The Europe that succeeded can help build a world that succeeds. Europe can play a key role in creating an international system of cooperation that brings together developed democracies and states that are on the path to democracy. This union should be determined not by a shared past, economic development, or geographical continent, but by common values and attitudes.
Because human rights are about a way of thinking, about a particular paradigm of perceiving the world, that determines how a person thinks and acts. So it is not enough to pass the right laws or create formal institutions. A society’s values are stronger than any laws or institutions.
We need a new humanistic movement that will work with society on the level of meaning, which will focus on education, which will shape mass support and inspire people to defend rights and freedoms. This movement should bring together intellectuals and civil societies from many countries, since the ideas of freedom and human rights are universal.
When the law temporarily fails, and we cannot rely on it, we can still always rely on people. Even if we do not have the political tools, our word and commitments always remain. Ordinary people have much more power than they themselves realize. The voice of millions of people in many countries can change the world faster than any intervention by the United Nations.
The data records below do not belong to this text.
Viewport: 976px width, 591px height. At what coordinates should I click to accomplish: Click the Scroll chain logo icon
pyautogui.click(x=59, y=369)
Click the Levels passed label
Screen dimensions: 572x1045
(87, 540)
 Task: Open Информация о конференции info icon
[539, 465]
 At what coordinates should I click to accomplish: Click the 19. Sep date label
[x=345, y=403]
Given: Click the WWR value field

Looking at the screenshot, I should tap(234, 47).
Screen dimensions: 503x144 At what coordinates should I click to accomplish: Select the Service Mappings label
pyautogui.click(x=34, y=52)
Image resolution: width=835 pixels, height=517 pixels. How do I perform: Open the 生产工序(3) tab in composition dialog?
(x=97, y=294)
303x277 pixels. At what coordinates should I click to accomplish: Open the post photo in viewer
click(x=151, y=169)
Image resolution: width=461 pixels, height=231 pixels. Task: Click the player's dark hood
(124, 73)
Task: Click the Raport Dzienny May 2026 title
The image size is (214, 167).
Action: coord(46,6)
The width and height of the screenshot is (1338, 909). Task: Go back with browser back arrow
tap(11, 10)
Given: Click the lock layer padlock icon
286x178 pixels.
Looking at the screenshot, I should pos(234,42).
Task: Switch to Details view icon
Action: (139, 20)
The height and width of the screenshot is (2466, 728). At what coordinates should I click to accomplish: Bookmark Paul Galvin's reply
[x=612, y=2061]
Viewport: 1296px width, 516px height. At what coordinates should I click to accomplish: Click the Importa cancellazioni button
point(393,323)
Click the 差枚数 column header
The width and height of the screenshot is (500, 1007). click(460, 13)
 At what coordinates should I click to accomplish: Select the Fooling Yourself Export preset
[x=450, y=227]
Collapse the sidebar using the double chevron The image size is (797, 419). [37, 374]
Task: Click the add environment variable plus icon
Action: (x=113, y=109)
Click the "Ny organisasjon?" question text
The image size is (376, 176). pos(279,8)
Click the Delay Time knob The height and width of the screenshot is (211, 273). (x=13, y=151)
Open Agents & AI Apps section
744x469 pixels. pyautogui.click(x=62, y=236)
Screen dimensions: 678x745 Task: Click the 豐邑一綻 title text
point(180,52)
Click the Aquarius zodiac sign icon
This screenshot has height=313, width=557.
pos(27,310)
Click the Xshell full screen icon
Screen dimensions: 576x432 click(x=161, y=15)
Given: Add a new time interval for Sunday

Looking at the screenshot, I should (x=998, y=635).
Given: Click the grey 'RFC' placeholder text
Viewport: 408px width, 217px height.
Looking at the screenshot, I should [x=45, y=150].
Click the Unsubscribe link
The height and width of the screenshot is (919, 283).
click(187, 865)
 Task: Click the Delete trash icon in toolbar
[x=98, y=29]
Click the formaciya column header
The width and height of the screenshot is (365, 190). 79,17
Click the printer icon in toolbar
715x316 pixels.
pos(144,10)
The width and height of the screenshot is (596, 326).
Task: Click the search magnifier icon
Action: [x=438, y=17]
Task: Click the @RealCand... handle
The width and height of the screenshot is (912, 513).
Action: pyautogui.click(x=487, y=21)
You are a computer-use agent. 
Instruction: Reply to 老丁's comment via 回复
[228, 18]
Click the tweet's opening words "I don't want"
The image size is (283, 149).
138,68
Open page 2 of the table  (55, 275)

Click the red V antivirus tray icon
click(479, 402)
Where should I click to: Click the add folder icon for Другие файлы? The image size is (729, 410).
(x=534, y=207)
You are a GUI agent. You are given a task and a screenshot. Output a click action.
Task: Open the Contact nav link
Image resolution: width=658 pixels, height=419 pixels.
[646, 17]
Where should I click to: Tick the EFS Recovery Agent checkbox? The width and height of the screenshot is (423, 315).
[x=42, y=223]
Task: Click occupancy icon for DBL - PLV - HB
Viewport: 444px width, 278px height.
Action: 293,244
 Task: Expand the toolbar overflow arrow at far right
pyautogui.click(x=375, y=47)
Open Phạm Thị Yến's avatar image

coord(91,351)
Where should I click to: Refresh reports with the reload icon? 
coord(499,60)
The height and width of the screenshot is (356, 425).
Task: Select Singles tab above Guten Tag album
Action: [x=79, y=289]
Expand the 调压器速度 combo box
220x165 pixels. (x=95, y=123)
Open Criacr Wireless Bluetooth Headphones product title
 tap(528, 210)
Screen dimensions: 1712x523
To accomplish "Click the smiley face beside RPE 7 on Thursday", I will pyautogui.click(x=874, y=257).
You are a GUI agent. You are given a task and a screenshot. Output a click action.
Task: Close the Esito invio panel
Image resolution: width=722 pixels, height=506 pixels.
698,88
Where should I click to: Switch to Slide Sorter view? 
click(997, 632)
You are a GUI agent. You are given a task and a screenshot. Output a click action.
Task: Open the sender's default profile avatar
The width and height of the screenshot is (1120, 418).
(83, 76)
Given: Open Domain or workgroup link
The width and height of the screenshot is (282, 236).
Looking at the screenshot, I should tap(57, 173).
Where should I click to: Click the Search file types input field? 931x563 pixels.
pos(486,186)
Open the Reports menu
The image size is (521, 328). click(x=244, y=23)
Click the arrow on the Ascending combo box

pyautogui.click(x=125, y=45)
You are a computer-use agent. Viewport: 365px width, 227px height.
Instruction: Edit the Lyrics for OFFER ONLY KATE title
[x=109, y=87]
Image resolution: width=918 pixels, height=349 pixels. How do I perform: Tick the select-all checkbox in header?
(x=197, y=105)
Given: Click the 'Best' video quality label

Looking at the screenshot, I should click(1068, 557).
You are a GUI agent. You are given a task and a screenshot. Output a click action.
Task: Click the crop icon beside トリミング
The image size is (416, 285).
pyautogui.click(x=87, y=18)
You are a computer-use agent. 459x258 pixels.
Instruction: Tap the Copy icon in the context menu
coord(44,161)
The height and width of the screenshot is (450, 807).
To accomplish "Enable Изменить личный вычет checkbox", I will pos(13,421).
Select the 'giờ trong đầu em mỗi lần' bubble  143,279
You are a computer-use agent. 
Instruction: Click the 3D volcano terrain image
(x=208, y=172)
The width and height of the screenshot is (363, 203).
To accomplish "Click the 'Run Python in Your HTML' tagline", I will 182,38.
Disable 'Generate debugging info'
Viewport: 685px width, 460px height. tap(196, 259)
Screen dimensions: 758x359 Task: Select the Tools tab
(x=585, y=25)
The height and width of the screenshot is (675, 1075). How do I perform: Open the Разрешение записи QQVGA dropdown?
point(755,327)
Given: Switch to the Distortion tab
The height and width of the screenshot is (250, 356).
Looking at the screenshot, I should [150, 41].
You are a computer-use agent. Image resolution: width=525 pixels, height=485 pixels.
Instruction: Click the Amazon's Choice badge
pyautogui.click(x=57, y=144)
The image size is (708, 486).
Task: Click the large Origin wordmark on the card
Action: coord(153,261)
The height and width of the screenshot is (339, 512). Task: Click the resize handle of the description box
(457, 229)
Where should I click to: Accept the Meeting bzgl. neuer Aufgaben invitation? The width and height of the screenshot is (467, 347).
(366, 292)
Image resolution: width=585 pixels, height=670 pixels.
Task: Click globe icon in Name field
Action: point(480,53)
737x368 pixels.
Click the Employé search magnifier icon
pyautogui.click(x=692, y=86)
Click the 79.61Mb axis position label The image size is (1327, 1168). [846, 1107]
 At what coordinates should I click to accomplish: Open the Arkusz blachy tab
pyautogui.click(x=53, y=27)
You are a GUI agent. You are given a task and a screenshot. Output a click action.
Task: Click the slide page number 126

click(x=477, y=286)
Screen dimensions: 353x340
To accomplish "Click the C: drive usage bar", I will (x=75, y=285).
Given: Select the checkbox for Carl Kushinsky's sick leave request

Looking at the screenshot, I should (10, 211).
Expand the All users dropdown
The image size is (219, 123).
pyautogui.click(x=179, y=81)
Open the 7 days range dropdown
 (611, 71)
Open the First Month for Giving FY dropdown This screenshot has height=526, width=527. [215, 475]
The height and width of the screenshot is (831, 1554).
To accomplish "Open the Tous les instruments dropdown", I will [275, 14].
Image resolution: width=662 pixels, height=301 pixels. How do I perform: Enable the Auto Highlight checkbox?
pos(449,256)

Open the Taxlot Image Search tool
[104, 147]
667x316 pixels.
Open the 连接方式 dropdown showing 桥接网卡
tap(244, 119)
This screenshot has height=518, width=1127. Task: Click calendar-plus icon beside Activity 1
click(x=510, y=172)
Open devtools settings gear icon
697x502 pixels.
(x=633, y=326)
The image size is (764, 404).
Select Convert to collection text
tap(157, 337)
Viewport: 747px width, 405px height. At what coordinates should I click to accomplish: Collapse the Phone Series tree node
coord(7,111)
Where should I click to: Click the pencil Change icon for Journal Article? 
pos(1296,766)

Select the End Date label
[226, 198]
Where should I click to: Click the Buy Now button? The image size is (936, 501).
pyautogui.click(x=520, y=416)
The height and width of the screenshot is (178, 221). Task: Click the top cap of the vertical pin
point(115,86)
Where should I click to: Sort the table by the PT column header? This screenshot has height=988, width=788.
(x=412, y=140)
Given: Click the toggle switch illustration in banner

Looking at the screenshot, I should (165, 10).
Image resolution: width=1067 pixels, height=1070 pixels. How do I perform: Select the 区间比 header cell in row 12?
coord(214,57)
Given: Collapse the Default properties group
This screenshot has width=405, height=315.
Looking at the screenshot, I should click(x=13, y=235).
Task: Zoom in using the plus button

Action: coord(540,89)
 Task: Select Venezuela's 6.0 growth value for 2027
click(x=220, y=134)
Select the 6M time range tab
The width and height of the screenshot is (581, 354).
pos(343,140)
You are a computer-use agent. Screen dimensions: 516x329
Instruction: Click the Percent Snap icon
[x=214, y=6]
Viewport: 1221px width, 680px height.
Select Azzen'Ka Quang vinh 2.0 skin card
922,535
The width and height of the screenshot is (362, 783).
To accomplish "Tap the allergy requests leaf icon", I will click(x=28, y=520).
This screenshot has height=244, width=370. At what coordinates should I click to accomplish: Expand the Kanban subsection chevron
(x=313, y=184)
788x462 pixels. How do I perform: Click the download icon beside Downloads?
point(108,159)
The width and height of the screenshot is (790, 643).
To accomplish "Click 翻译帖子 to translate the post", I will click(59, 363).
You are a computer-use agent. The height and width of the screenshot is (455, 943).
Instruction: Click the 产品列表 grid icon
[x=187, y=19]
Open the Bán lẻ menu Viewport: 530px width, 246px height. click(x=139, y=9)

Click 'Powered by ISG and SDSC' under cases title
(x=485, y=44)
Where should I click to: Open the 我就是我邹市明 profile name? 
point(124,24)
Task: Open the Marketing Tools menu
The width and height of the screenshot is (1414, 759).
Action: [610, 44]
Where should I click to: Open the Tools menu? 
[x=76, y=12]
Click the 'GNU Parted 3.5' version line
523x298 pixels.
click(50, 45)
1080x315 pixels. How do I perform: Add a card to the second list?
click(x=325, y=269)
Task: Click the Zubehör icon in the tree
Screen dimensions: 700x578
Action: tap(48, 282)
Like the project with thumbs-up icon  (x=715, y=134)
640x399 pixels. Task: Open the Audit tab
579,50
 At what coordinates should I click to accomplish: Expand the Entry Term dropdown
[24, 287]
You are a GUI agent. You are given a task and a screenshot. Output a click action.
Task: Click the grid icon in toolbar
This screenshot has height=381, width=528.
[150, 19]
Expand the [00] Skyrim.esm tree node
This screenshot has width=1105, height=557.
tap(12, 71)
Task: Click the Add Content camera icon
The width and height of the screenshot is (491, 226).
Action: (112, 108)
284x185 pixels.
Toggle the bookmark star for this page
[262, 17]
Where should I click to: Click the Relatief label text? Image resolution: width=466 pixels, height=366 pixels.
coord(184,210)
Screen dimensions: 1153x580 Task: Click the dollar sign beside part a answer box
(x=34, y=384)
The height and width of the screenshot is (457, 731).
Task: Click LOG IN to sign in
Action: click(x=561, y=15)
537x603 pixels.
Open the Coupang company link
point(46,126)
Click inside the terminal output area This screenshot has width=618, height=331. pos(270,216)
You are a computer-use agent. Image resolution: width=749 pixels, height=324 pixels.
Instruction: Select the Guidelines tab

Our future is undetermined and unguaranteed. 21st century Europe can become a world of humanism, or it can again shock the world with crimes of unprecedented brutality. Europe bears a shared responsibility to respond to global challenges and embark on a new path of mutual understanding.
Europe is less about geography than about the values of modern society. We live in a world where values have no national borders. And only by spreading the idea of freedom can we make our world secure.